§ PASSAGE SHOWN
------------------------------

Circuit Court of Appeals, Seventh Circuit.

November 15, 1946.

*798 Leonard L. Cowan, of Chicago, Ill., and George W. Spenger, of Peoria, Ill., for appellant.

Howard L. Doyle, U. S. Atty., and Marks Alexander, Asst. U.S. Atty., both of Springfield, Ill., and Robert T. Wright, of Chicago, Ill. (Thomas B. Hart, Max Davidson, and Lee Soltow, Attys., Securities and Exchange Commission, all of Chicago, Ill., of counsel), for appellee.

Before SPARKS and KERNER, Circuit Judges, and BRIGGLE, District Judge.

SPARKS, Circuit Judge.

Appellants were convicted on six counts of a ten-count indictment charging them and their attorney with violation of the Securities Act of 1933, 15 U.S.C.A. § 77a et seq., and the Mail Fraud Act, 18 U.S. C.A. § 338. The other four counts were dismissed by the Government at the close of its case, and, at the same time, the court directed verdict in favor of the attorney on his motion, and discharged him from further action in the case. King received a sentence of two and a half years' imprisonment, and Wernes, a year and a day.

Appellants' activities which were charged to constitute a violation of the two statutes related to their obtaining of monies for the development and operation of certain oil leases, purchase of equipment, and building of a refinery for use thereon. The leases were on lands within the Crow Indian Reservation in Montana, hence subject at all times to the Department of Interior.

The Government admitted that there was oil underlying the lands leased, and that there were producing wells thereon. It contended, however, that appellants knew that the possibilities of operating the wells and a refinery at a profit in that particular field were extremely doubtful in view of its history, the low grade and value of the oil produced, and the lack of a market nearby or transportation for it, hence, that their representations as to the safety of the venture and its possibilities for profits constituted actionable fraud. Appellants, on the other hand, contended that since the field was proven, as shown by the fact of the producing wells thereon, their expressions of confidence in it as a business venture were not misrepresentations, nor made in bad faith.

In addition to their denial that they were guilty of any misrepresentation or fraud, appellants also asserted that the Statute of Limitations had operated prior to the indictment against any offense they might have committed with reference to their issuance of beneficial certificates in a limited partnership organized by them under the Illinois laws, and the subsequent exchange of these certificates for others in a second company; that the certificates in the second company were not securities within the meaning of the Act, and that the alleged exchange of these for the certificates in the limited partnership did not constitute a sale or exchange for value within the meaning of the Act; that the proof showed two wholly unrelated sets of transactions, *799 hence that there was a fatal variance between the indictment and the proof; and that appellant Wernes was entitled to immunity by reason of having been compelled to furnish evidence against himself.

------------------------------

§ REQUIREMENT A
Decide whether each statement agrees with the court opinion. Answer yes or no and quote the deciding words. (i) King was sentenced to two and a half years' imprisonment. (ii) The oil leases were on lands within a reservation in Wyoming. (iii) The Government denied that there were producing wells on the leased lands.
The court opinion and the listing have nothing to do with each other.

§ ENTRIES SHOWN
------------------------------

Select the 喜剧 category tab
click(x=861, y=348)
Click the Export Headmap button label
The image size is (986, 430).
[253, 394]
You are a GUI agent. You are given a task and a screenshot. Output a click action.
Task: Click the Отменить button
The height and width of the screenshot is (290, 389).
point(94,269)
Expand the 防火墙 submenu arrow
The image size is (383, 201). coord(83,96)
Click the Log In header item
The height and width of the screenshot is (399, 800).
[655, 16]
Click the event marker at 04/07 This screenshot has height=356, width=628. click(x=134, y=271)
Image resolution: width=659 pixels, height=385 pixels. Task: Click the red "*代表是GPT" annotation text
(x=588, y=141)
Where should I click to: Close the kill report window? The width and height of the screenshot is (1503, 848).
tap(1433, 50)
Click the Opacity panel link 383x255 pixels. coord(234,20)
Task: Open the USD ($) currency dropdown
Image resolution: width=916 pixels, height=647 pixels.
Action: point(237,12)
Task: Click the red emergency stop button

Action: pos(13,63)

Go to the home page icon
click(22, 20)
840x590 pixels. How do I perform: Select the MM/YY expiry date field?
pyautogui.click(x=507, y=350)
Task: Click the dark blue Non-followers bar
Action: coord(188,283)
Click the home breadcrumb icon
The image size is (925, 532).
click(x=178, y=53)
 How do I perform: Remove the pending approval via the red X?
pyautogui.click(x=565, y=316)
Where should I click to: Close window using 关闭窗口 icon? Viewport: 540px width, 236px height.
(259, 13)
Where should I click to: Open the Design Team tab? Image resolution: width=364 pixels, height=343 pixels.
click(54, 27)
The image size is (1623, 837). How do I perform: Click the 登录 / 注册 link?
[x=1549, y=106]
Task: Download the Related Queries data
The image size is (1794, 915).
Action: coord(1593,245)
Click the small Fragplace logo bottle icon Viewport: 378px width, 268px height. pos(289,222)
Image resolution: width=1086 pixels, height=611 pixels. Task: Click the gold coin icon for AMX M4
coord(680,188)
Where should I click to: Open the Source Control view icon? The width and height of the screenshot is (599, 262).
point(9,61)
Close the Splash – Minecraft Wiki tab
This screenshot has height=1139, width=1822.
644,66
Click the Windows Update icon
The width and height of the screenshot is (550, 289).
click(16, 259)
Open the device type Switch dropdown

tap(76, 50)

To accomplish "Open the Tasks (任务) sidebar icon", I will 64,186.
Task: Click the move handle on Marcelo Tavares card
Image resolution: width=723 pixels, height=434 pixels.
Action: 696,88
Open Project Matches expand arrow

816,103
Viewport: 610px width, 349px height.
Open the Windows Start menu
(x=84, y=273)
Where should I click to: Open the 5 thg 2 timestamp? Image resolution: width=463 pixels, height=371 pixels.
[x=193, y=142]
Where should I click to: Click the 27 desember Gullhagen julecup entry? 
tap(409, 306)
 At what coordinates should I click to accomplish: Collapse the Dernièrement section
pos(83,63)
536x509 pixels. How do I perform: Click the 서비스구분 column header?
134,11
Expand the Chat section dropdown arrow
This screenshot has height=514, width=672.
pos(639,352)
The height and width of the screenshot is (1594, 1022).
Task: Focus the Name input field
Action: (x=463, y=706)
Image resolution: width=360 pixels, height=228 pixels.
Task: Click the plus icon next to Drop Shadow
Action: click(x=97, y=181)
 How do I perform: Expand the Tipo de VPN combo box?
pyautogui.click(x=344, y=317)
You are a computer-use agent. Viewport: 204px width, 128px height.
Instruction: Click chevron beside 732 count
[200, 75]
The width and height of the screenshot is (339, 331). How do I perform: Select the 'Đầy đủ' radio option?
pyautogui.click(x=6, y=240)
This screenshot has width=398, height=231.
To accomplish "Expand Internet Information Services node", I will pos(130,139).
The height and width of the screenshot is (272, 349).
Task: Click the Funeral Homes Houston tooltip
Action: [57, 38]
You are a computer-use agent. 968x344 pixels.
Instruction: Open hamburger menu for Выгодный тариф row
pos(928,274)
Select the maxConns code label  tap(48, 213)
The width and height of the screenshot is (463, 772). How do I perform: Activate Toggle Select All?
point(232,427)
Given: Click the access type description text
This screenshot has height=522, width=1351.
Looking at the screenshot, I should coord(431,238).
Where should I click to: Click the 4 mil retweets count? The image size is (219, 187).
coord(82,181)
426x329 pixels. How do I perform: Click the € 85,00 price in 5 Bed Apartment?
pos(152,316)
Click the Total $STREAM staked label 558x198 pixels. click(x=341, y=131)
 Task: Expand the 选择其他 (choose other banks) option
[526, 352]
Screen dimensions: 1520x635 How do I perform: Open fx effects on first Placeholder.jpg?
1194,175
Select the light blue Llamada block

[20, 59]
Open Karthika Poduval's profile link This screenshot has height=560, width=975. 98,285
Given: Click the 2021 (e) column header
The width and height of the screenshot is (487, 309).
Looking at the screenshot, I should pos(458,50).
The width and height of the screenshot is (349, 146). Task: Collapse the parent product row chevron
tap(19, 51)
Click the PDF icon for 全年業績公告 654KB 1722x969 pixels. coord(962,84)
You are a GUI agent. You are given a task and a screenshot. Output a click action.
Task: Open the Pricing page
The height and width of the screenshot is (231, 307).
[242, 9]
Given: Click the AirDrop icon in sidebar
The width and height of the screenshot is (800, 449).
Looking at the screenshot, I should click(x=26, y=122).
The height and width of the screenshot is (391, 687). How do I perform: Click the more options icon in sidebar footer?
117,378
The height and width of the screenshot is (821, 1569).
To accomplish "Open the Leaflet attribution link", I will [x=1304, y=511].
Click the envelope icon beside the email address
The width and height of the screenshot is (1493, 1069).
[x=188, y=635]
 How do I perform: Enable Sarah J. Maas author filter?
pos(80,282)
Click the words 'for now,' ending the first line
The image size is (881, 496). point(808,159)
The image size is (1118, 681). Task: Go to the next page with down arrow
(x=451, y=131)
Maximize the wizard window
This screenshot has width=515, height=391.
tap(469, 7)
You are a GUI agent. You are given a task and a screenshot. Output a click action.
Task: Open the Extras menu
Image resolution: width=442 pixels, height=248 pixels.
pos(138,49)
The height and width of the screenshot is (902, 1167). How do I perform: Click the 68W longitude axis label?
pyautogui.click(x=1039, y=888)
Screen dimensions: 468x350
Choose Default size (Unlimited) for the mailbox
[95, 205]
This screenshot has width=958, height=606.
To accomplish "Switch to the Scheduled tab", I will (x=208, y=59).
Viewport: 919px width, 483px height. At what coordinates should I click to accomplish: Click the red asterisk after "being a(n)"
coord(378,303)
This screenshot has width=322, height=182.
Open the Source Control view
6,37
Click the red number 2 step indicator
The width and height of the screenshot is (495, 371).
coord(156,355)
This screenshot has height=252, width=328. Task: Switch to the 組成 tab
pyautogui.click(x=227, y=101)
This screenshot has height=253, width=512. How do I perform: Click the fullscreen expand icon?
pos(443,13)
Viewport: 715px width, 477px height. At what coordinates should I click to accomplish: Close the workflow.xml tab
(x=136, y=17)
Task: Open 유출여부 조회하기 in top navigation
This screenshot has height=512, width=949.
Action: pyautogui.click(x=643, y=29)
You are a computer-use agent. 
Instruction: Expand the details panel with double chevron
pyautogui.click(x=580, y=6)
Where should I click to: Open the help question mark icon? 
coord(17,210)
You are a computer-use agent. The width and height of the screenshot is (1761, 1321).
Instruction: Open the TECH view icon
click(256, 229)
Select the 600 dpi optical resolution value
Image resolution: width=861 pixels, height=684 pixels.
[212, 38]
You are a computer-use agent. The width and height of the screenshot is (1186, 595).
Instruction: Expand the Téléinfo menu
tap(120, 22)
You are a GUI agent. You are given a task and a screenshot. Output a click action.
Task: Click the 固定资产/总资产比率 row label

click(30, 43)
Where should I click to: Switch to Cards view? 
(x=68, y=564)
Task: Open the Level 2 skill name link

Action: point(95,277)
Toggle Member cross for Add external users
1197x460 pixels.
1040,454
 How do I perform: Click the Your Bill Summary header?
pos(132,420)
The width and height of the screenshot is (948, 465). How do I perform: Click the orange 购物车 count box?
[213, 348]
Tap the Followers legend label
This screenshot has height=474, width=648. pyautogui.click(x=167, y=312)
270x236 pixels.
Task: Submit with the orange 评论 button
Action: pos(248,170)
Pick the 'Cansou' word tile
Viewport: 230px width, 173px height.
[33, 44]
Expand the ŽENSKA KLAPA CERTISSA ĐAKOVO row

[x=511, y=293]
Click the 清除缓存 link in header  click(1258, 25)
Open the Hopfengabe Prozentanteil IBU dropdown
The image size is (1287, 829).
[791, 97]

------------------------------

§ REQUIREMENT B
Rewrite everything in the listing from the line containing "The width and height of the screenshot is (463, 772)." down to the line containing "Looking at the screenshot, I should coord(431,238).", replacing "access type" with "permission type" and leaving all else unchanged.

§ PROBLEM SOLUTION A
(i) Yes: "King received a sentence of two and a half years' imprisonment"
(ii) No: "The leases were on lands within the Crow Indian Reservation in Montana"
(iii) No: "The Government admitted that there was oil underlying the lands leased, and that there were producing wells thereon."

§ PROBLEM SOLUTION B
The width and height of the screenshot is (463, 772). How do I perform: Activate Toggle Select All?
point(232,427)
Given: Click the permission type description text
This screenshot has height=522, width=1351.
Looking at the screenshot, I should coord(431,238).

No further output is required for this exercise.